→ Assignment
Only the stretch below from the line holding "Zoom in the map with plus button" through the line holding "Task: Select the iam/ output line" should be restated, word for word and with both ends included; pictures stay out.

BEGIN

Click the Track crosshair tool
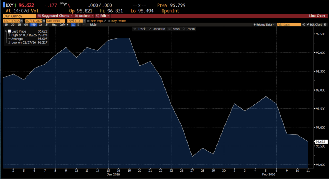 tap(139, 29)
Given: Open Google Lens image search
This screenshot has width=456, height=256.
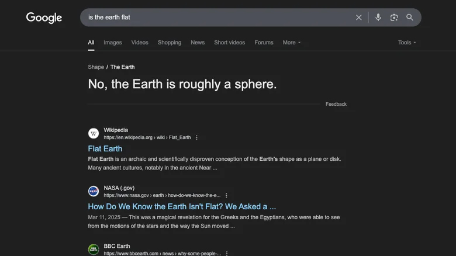Looking at the screenshot, I should click(394, 18).
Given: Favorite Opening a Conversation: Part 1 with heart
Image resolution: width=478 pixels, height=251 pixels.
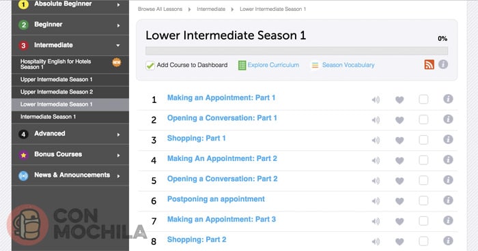Looking at the screenshot, I should [399, 120].
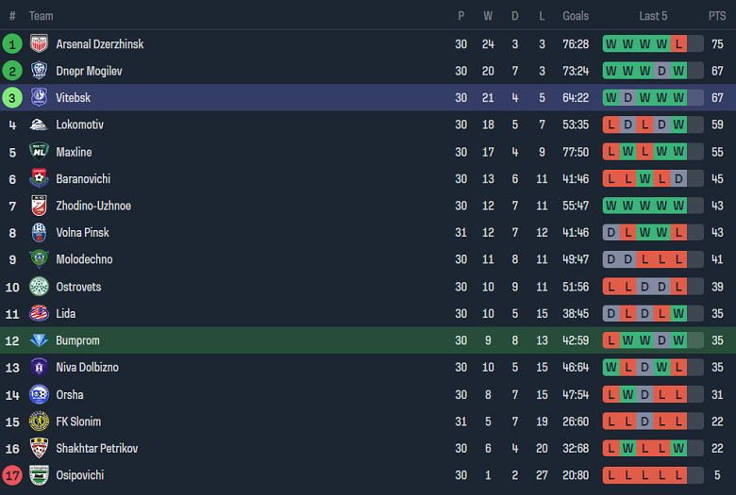Screen dimensions: 736x495
Task: Click the Arsenal Dzerzhinsk club crest
Action: point(39,44)
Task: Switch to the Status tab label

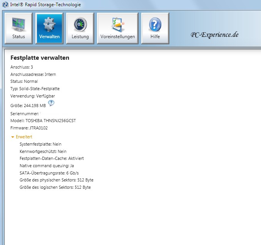Action: [18, 37]
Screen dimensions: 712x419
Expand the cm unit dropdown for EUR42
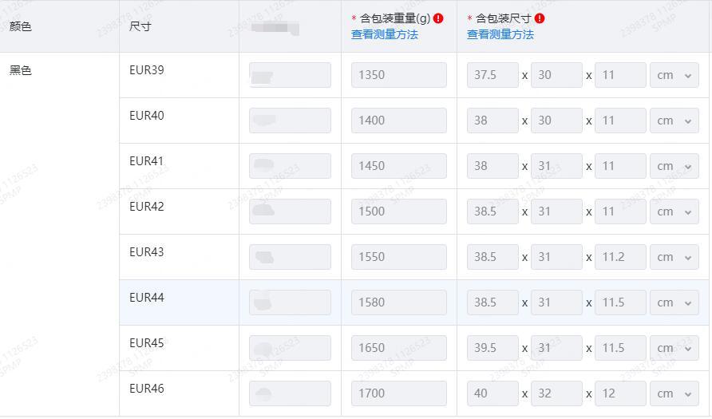(x=674, y=211)
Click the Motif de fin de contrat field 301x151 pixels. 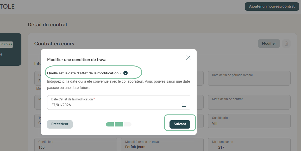tap(249, 102)
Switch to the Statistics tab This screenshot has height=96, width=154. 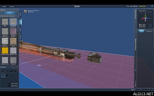pos(149,31)
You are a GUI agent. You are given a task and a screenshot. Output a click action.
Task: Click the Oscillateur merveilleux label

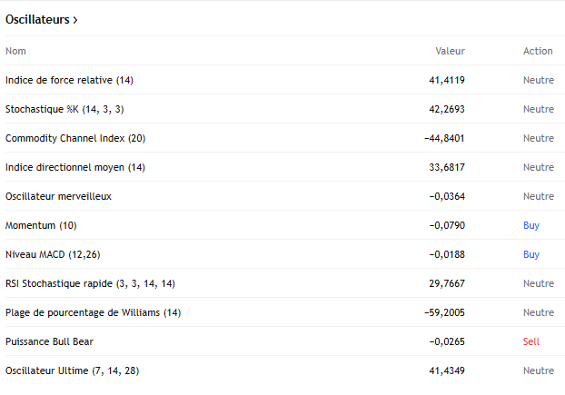tap(59, 196)
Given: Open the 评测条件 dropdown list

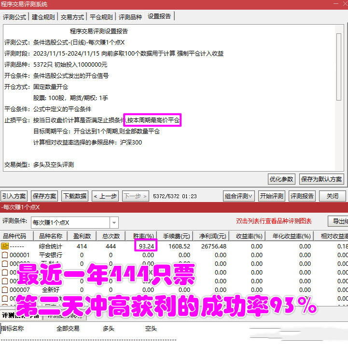Looking at the screenshot, I should click(114, 222).
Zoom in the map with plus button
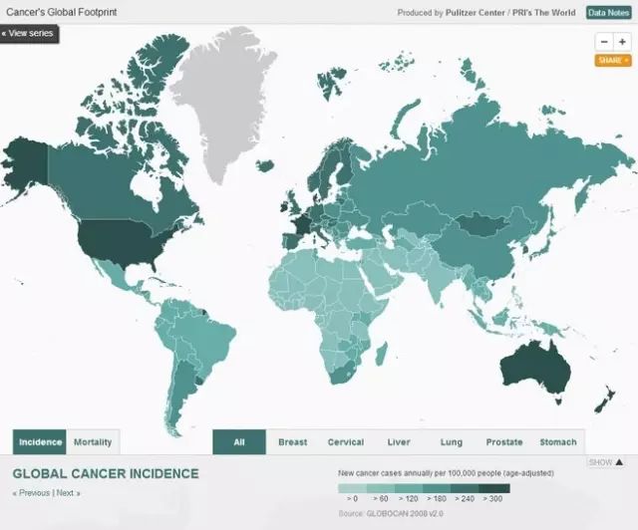 pyautogui.click(x=622, y=42)
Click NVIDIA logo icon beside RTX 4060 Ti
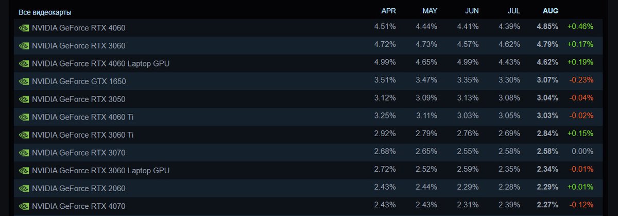Image resolution: width=618 pixels, height=216 pixels. 24,117
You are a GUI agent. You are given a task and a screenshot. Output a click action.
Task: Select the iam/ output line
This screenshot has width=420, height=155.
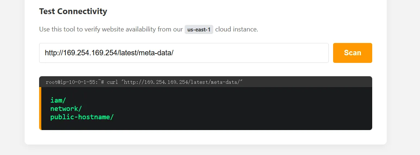[x=58, y=100]
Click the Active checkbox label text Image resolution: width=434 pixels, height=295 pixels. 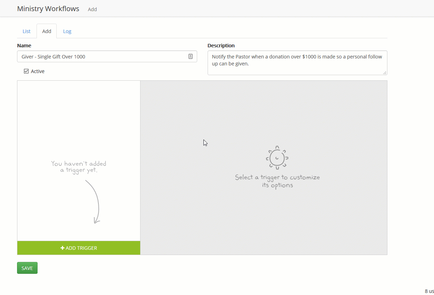(38, 71)
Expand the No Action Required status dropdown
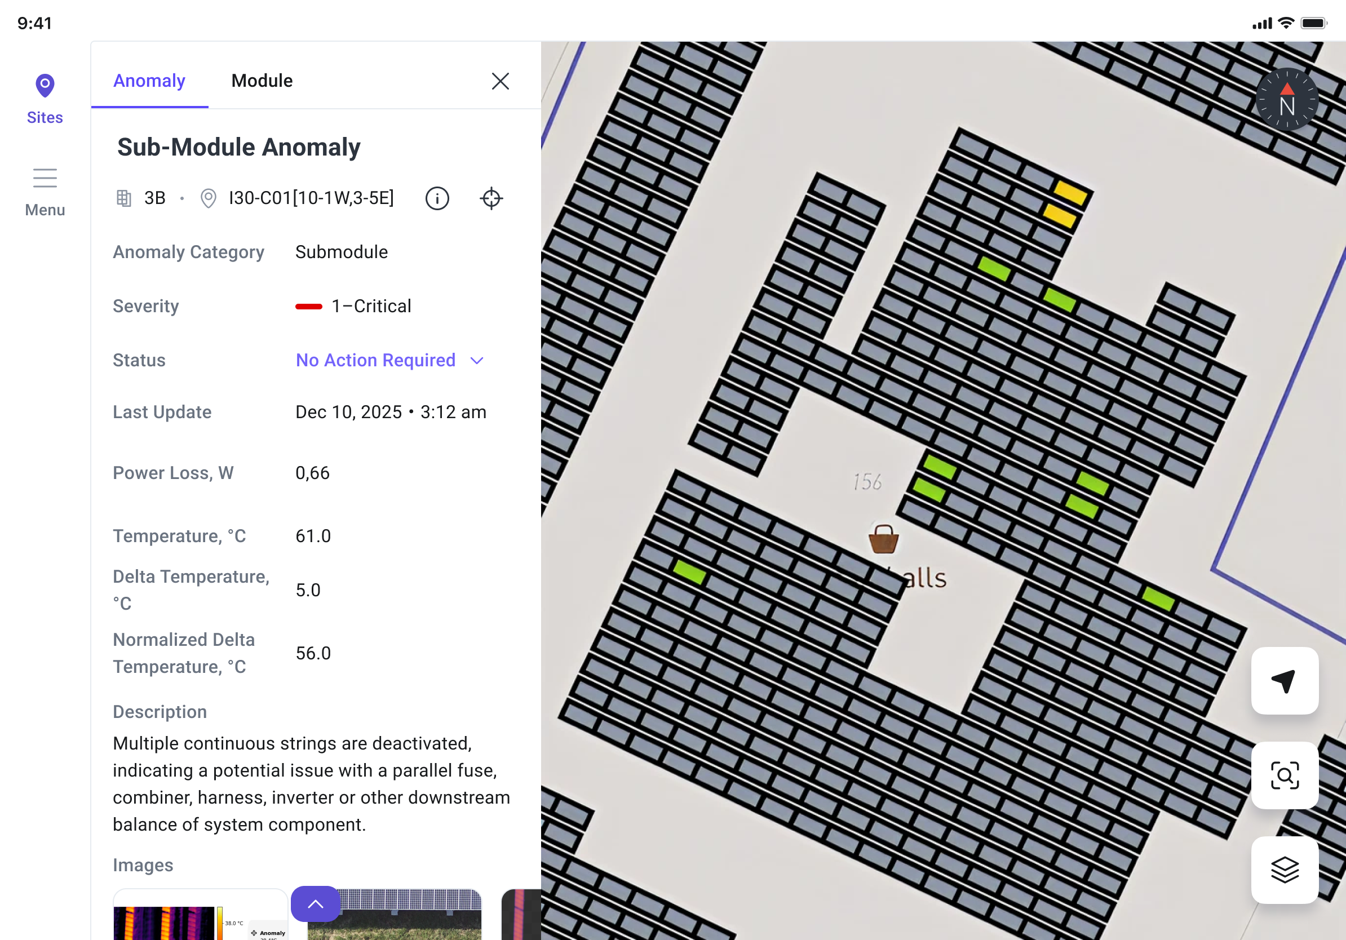 coord(390,360)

END

→ Result
Zoom in the map with plus button
 pyautogui.click(x=622, y=42)
Click NVIDIA logo icon beside RTX 4060 Ti
Image resolution: width=618 pixels, height=216 pixels. 24,117
You are a GUI agent. You are given a task and a screenshot. Output a click action.
Task: Select the iam/ output line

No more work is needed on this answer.